Feasibility and Preliminary Efficacy of the Biya Yadha Gudjagang Yadha: Healthy Dads Healthy Mob Program
- PMID: 40717617
- PMCID: PMC12301869
- DOI: 10.1002/hpja.70078
Feasibility and Preliminary Efficacy of the Biya Yadha Gudjagang Yadha: Healthy Dads Healthy Mob Program
Abstract
Issue addressed: The important link between culture, health, and wellbeing is often overlooked when providing parenting support for Aboriginal fathers. This Aboriginal-led, community co-designed study was the first programme aimed to improve the health and wellbeing of Aboriginal fathers and their children living on Darkinjung Country (Central Coast NSW, Australia).

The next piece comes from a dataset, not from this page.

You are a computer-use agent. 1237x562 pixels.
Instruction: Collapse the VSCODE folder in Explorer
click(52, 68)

Methods: Single arm, pre-post feasibility trial including qualitative (yarning) and quantitative (survey & anthropometry) measures assessing a 9-week health and wellbeing programme tailored for Aboriginal fathers and their primary school aged (5-12 years) children living on Darkinjung Country.

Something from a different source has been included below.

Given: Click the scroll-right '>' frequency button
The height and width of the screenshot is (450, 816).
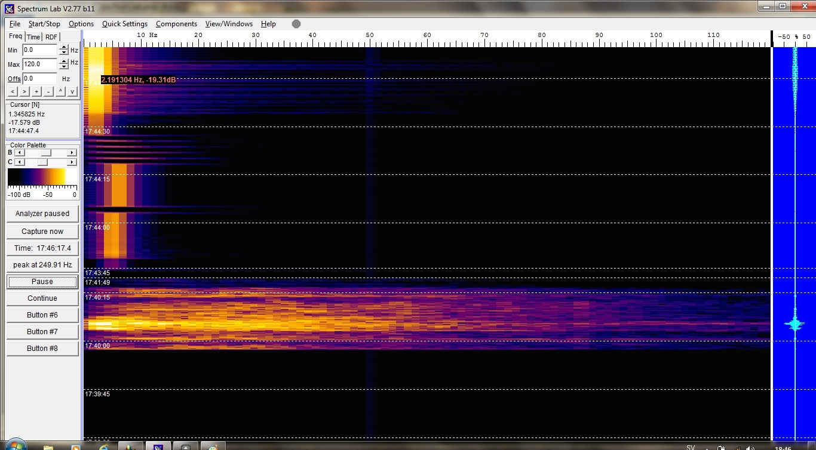Looking at the screenshot, I should (x=24, y=91).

Results: Feasibility was achieved with nearly all a priori benchmarks met; fidelity 93% (benchmark ≥ 80%), attendance 79% (benchmark ≥ 70%), home-activity compliance 93% (benchmark ≥ 60%), retention 86% (benchmark ≥ 70%), satisfaction 5/5 (benchmark = 4/5). Recruitment capability (7 families, 15 participants) was not achieved (benchmark: 20 families). Regarding preliminary efficacy, large effect sizes (d ≥ 0.8) were evident for most assessed outcomes in both fathers and children. Qualitative findings indicate that Aboriginal fathers living on Darkinjung Country find the programme to be acceptable.
Conclusions: Program feasibility was confirmed with high levels of program attendance, retention, and participant satisfaction. Large effect sizes were supported by very positive qualitative feedback from participants. Future research involving Aboriginal fathers should consider these findings in the development of culturally responsive parenting support.

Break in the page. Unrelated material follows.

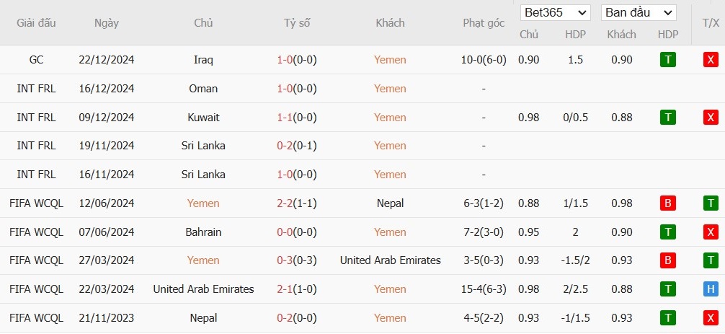Click corner stats 15-4(6-3)
The width and height of the screenshot is (725, 334).
484,289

So what: This new health and wellbeing programme designed for Aboriginal fathers and their children achieved programme feasibility outcomes and reports promising qualitative and quantitative findings. This research could be used to inform future development of parenting programmes involving Aboriginal fathers and their children.
Trial registration: Clinical Trials registry: ACTRN12623000901606.
Keywords: child health; codesign; indigenous health; men's health; parenting; yarning.
© 2025 The Author(s). Health Promotion Journal of Australia published by John Wiley & Sons Australia, Ltd on behalf of Australian Health Promotion Association.
Conflict of interest statement
The authors declare no conflicts of interest.